◆ EXERCISE INSTRUCTIONS
Say whether each statement below agrees with the article on the garden center spider's silk, and support each yes or no with the deciding words of the article, quoted exactly. (a) Polymer fibers made by hot-melt extrusion are hard to make thinner than about 10 micrometers. (b) The spider combs out the filaments with specialist hairs on its front legs. (c) The scientists filmed adult male spiders while they spun silk.

(QUOTED PASSAGE)

The discovery that a common spider species can spin filaments of silk at the nano-scale could lead to technologies enabling commercial applications using artificially spun versions of such nano-fibers, researchers say.
Where most spiders spin silk threads that measure several micrometers thick, the "garden center spider" or "feather-legged lace weaver," a common spider in Britain, creates filaments just nanometers thick, and researchers at the University of Oxford say they're close to understanding just how the arachnids to it.
The scientists made videos of adult female Uloborus plumipes spiders as they spun their silk, then used microscopic techniques to look at their filament-spinning organs.
What they found is that the species possesses an organ not commonly found in most spiders, known as a cribellun, made up of two plates carrying silk spigots with diameters of just 50 nanometers.
Those spigots create filaments that don't rely on sticky globs of blue to capture prey -- seen in most spider webs -- but are instead dry, containing thousands of nano-scale threads believed to electrically charge to create puffed-up capture strands.
"Uloborus has unique cribellar glands, amongst the smallest silk glands of any spider, and it's these that yield the ultra-fine 'catching wool' of its prey capture thread," says Oxford zoologist Katrin Kronenberger, first author of a study on the species appearing in the journal Biology Letters.
The spiders work on the filaments as they emerge to endow them with an "sticky" charge, says co-researcher Fritz Vollrath.
"The swath of gossamer, made of thousands of filaments, emerging from these spigots is actively combed out by the spider onto the capture thread's core fibers using specialist hairs on its hind legs," he says.
By this combing and pulling of the filaments, the spiders can impart an electrostatic charge that provides adhesion and created a form of super-sticky silk perfect for capturing prey.
Conventionally produced polymer fibers, artificial equivalents of spider silk produced by a process known as hot-melt extrusion, are difficult to make any thinner than around 10 micrometers, the researchers note.
A technology enabling the commercial production of filaments at the nano-scale by successfully mimicking the spider's ability would make it possible to manufacture stronger and longer fibers, they say.
"Studying this spider is giving us valuable insights into how it creates nano-scale filaments," Vollrath says. "If we could reproduce its neat trick of electro-spinning nano-fibers we could pave the way for a highly versatile and efficient new kind of polymer processing technology."

(End QUOTED PASSAGE)
(RAW DATA)

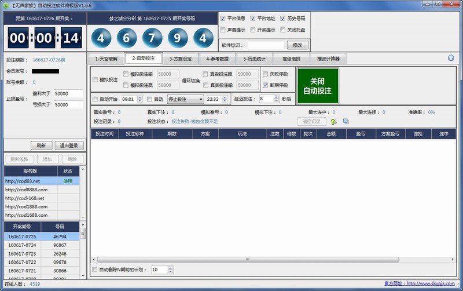This screenshot has width=463, height=291.
Task: Tick the 自动开始 checkbox
Action: [x=96, y=99]
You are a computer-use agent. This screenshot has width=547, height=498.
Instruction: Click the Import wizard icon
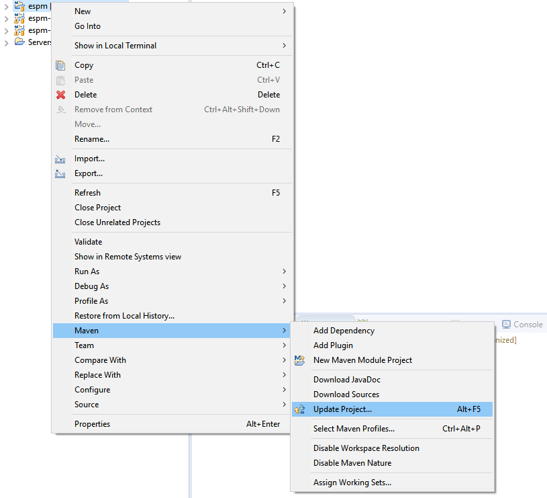coord(60,158)
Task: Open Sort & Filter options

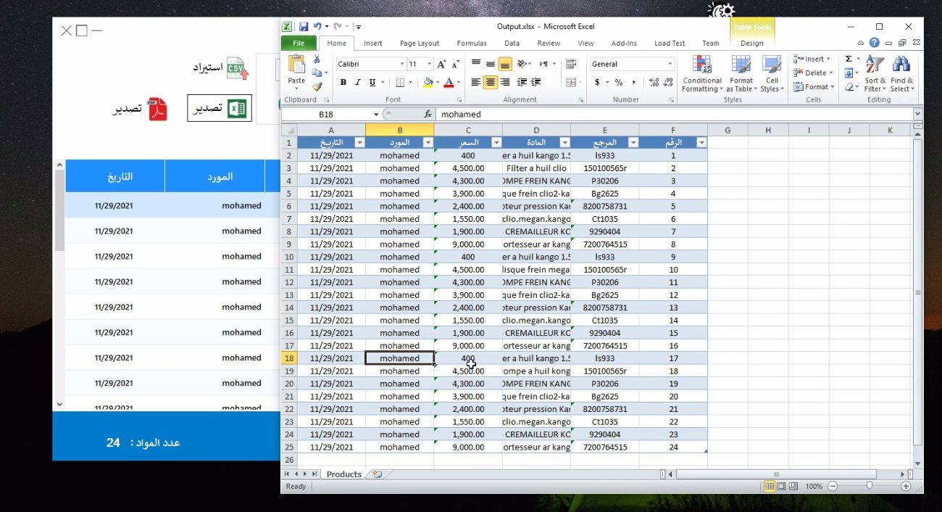Action: 875,75
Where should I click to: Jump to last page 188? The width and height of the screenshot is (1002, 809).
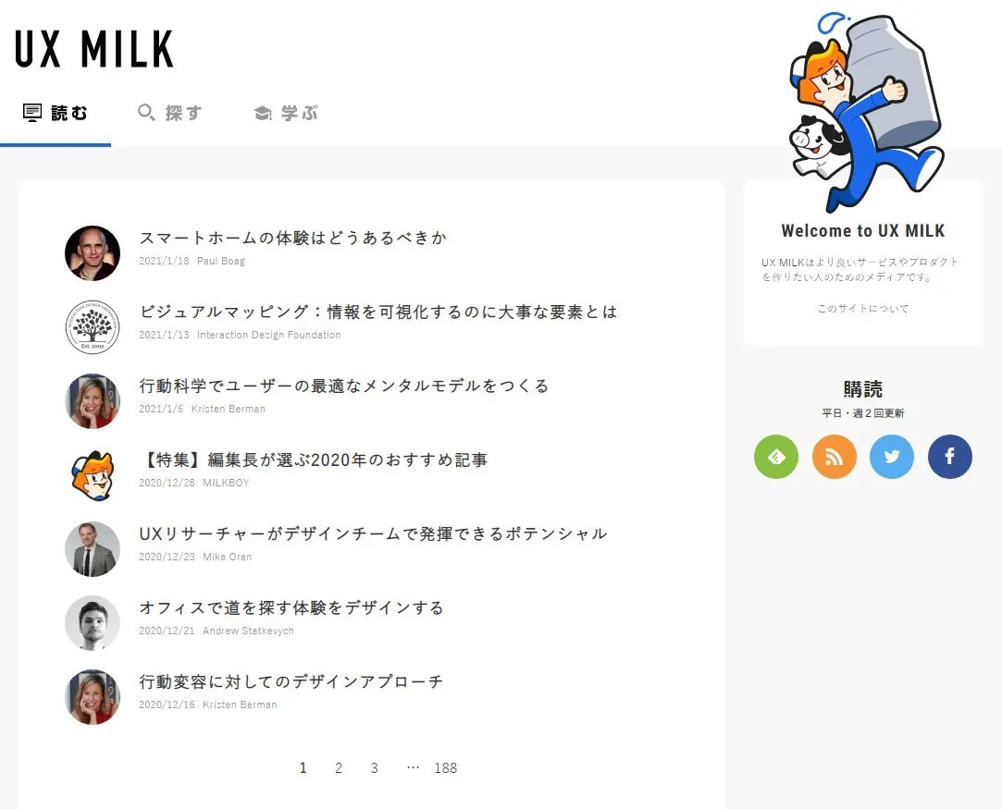[x=445, y=768]
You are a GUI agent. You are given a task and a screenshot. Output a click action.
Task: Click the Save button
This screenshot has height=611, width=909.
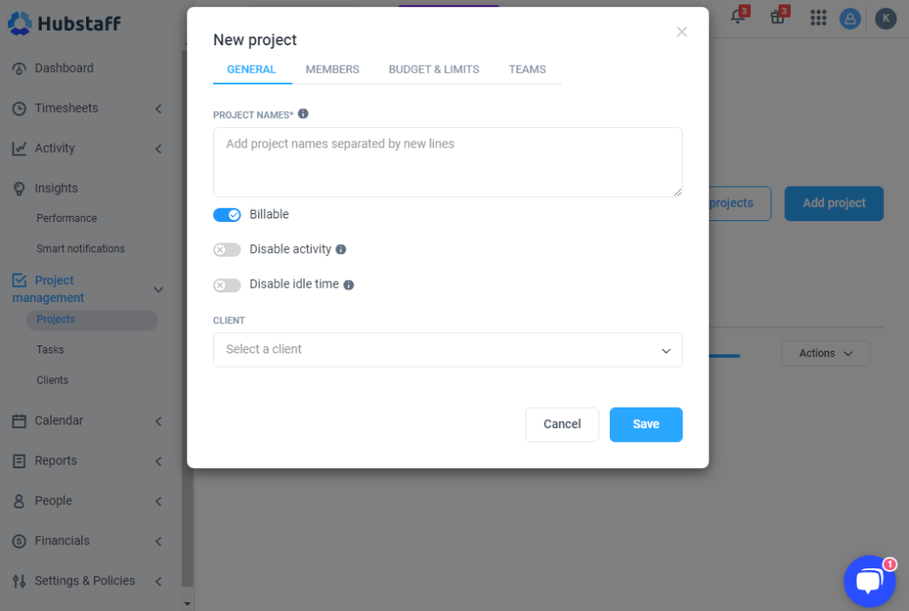pos(645,425)
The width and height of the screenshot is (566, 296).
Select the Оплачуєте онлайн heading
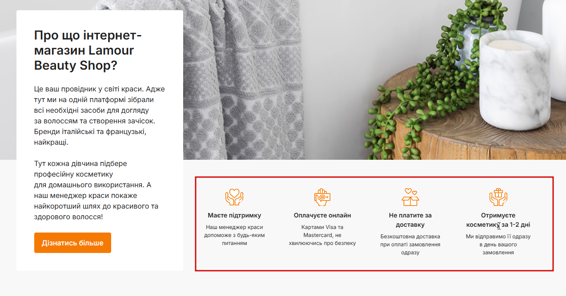pos(322,215)
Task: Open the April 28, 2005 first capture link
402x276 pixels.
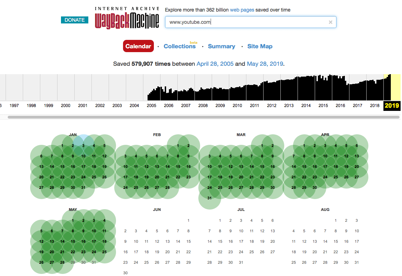Action: coord(215,64)
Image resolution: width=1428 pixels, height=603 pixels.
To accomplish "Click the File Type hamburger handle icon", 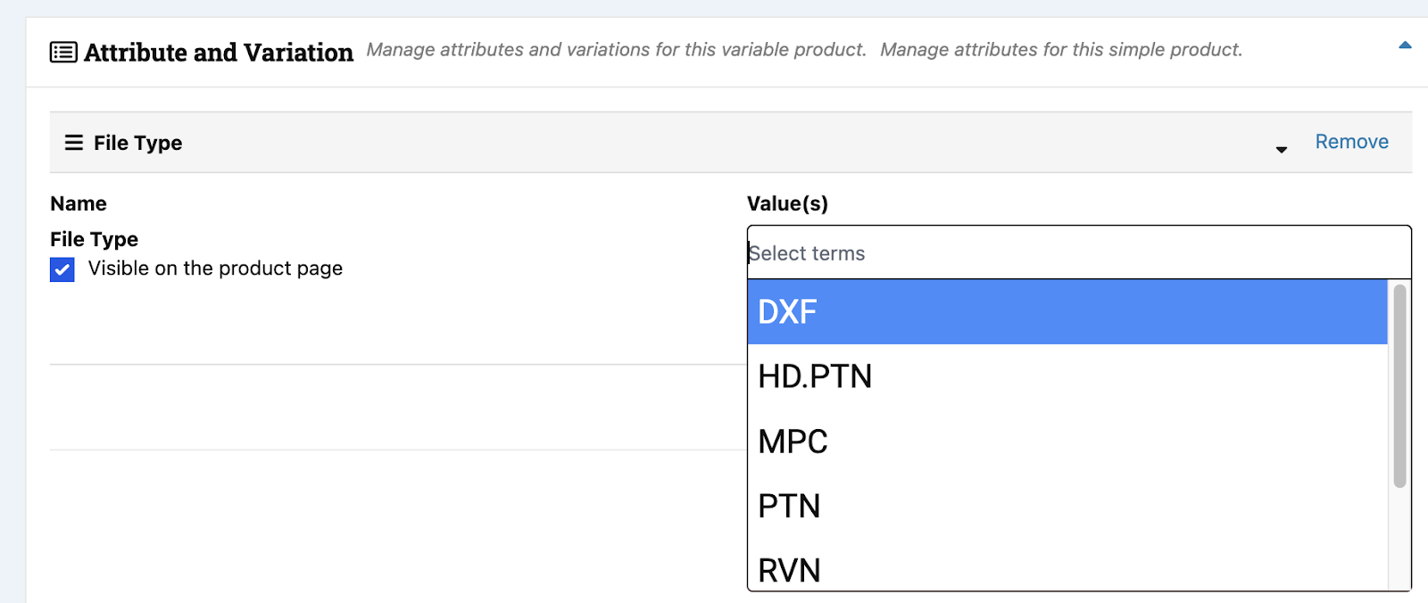I will pos(74,143).
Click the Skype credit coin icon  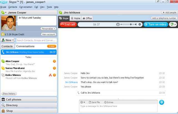pos(3,34)
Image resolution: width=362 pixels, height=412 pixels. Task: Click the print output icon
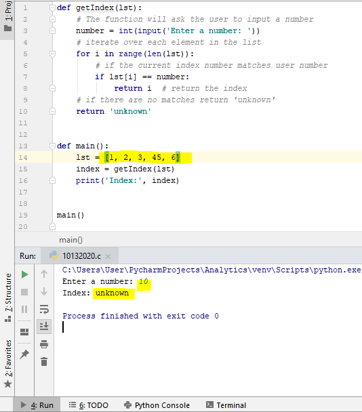pos(44,344)
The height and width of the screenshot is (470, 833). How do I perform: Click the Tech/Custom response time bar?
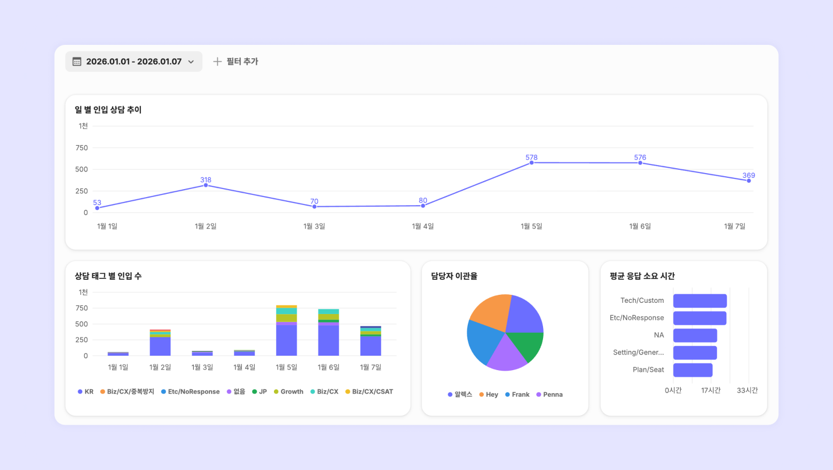coord(700,301)
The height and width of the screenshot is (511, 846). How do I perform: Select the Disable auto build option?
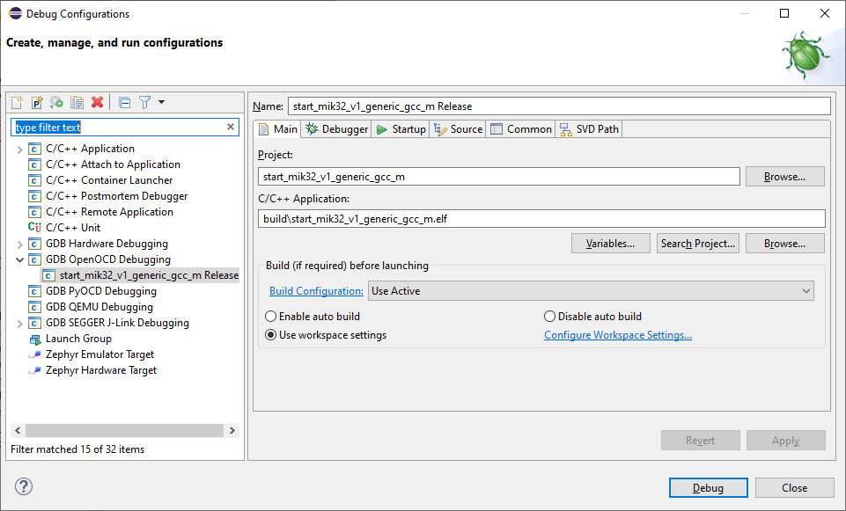(x=550, y=317)
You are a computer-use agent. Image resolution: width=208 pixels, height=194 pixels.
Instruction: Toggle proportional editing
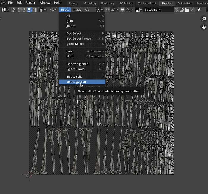pyautogui.click(x=122, y=10)
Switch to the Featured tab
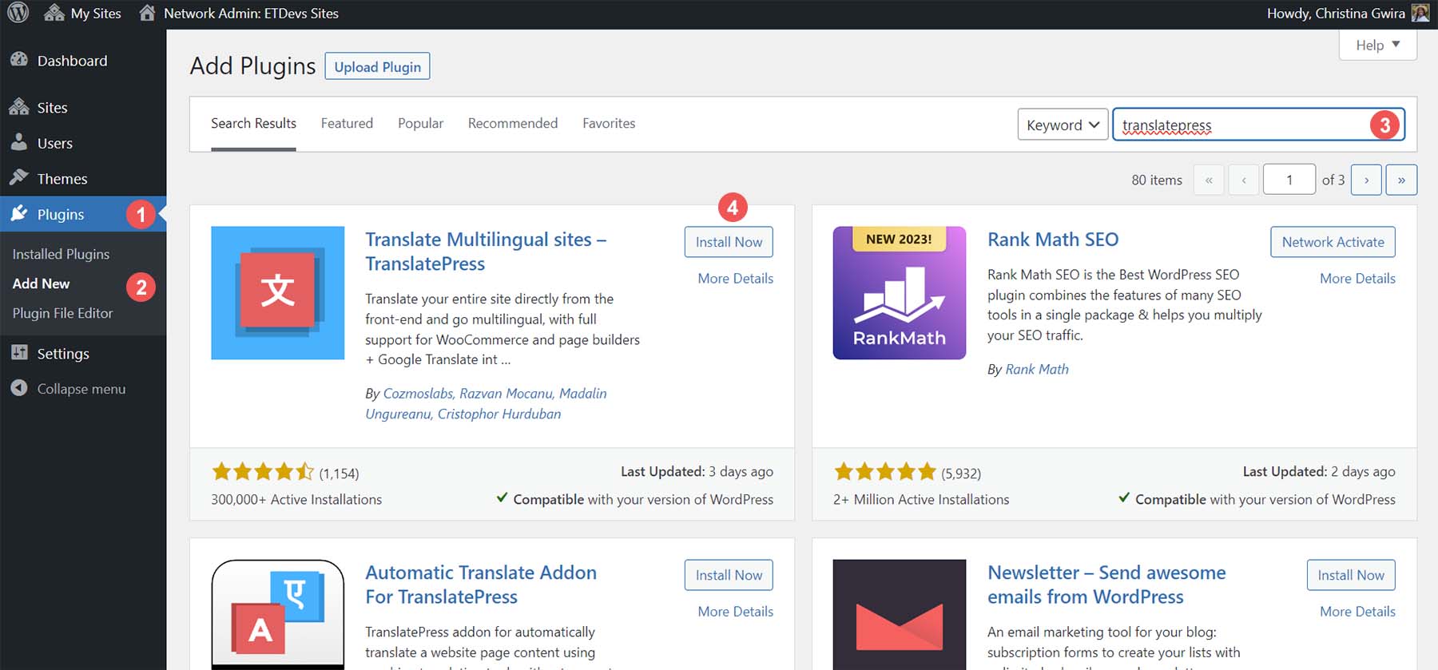 [x=347, y=123]
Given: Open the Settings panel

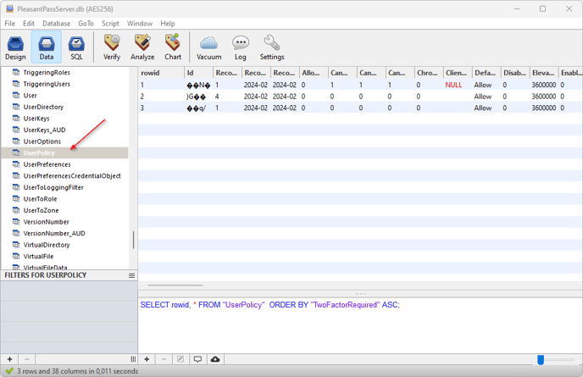Looking at the screenshot, I should point(272,47).
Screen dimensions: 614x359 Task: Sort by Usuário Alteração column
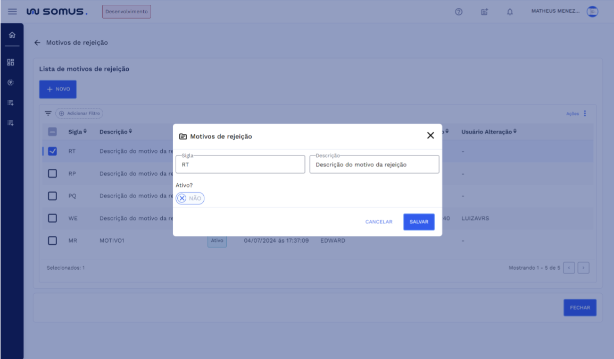coord(488,132)
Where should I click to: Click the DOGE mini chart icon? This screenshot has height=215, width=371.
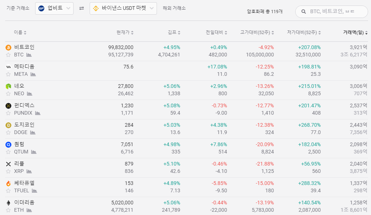click(x=33, y=133)
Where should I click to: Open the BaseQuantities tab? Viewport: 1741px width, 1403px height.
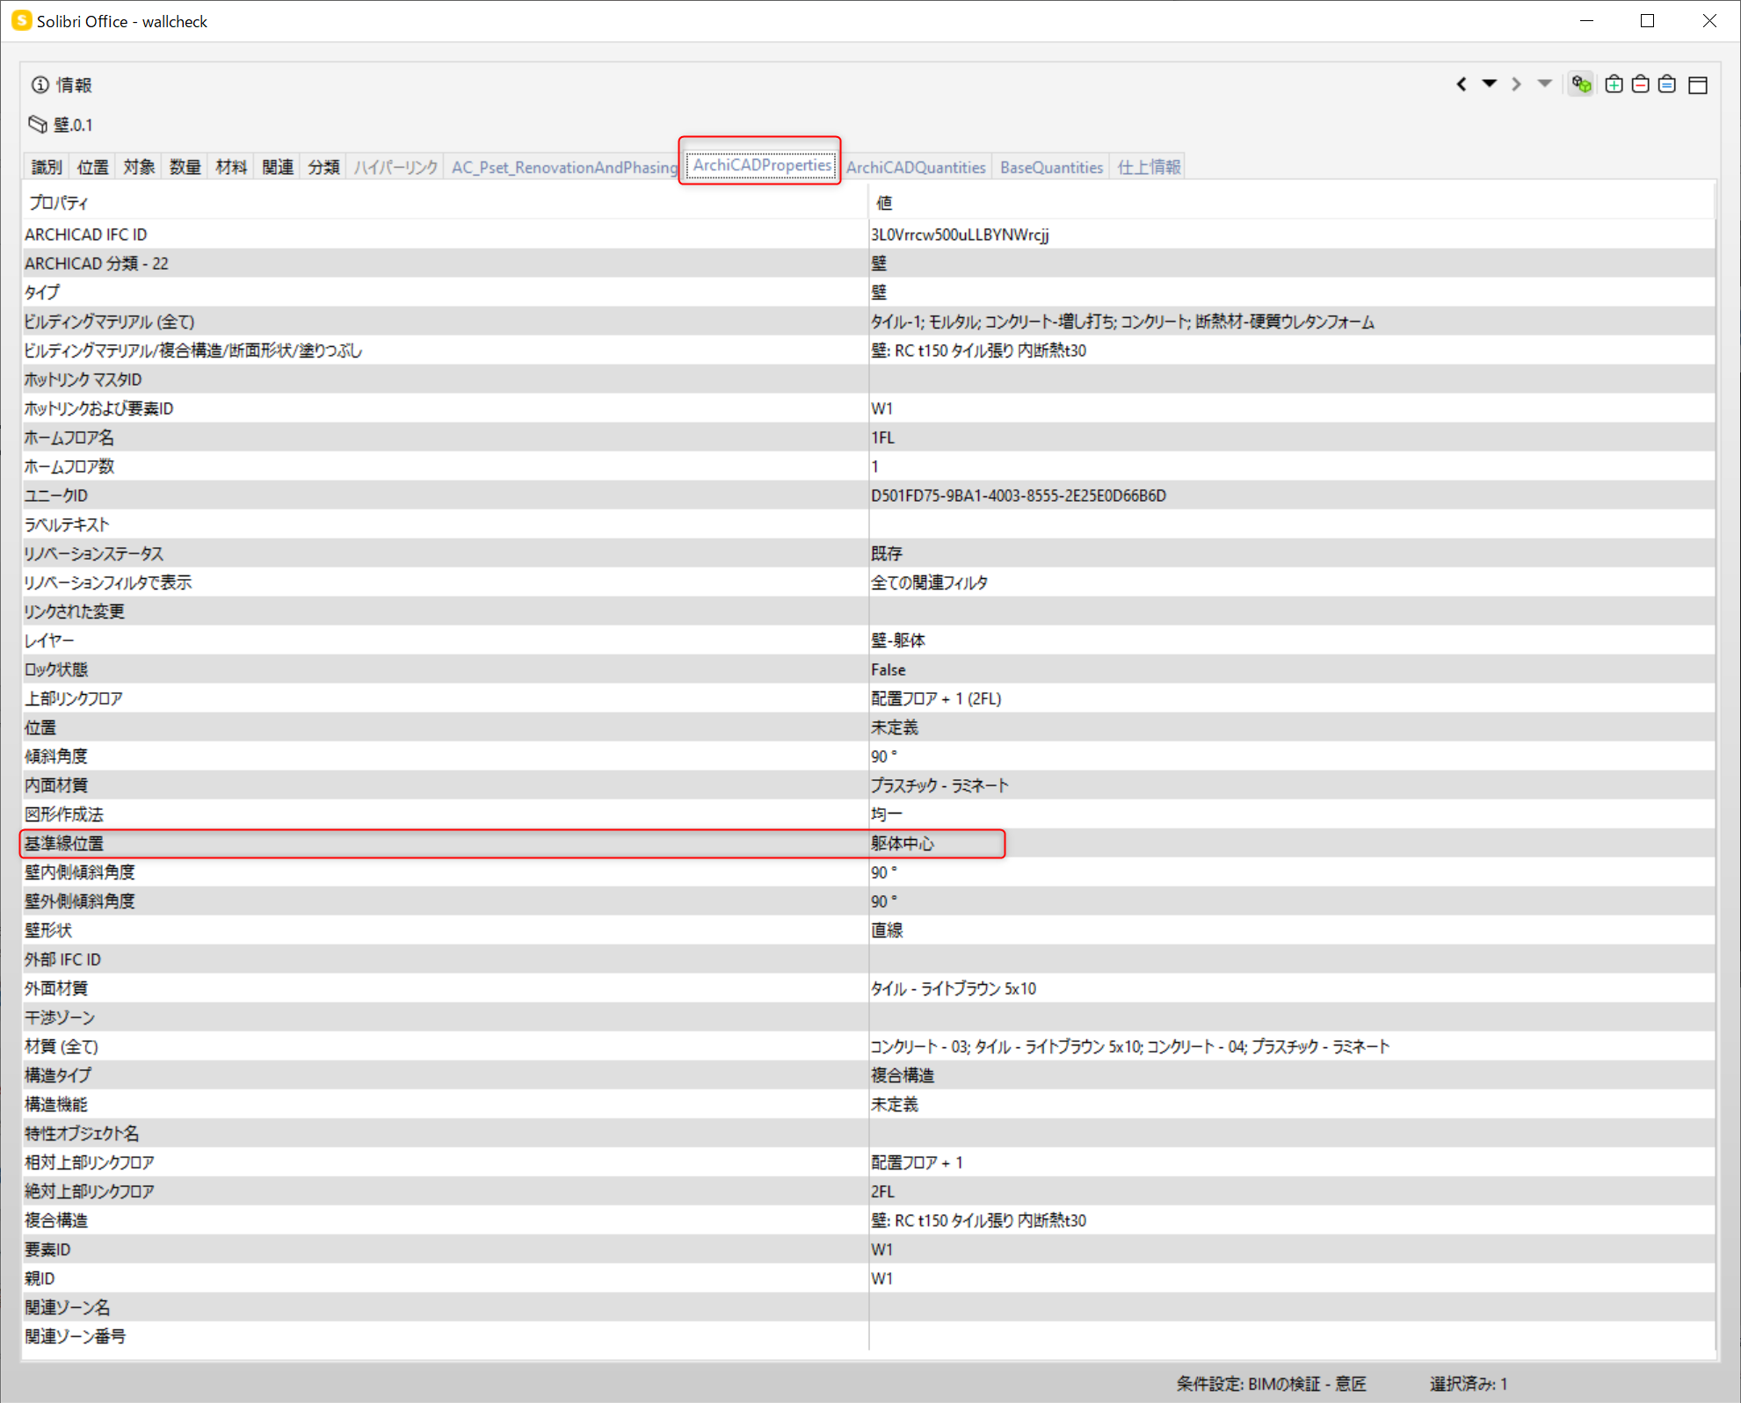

(End RAW DATA)

◆ SOLUTION TO THE EXERCISE
(a) Yes: "are difficult to make any thinner than around 10 micrometers"
(b) No: "using specialist hairs on its hind legs"
(c) No: "made videos of adult female Uloborus plumipes spiders as they spun their silk"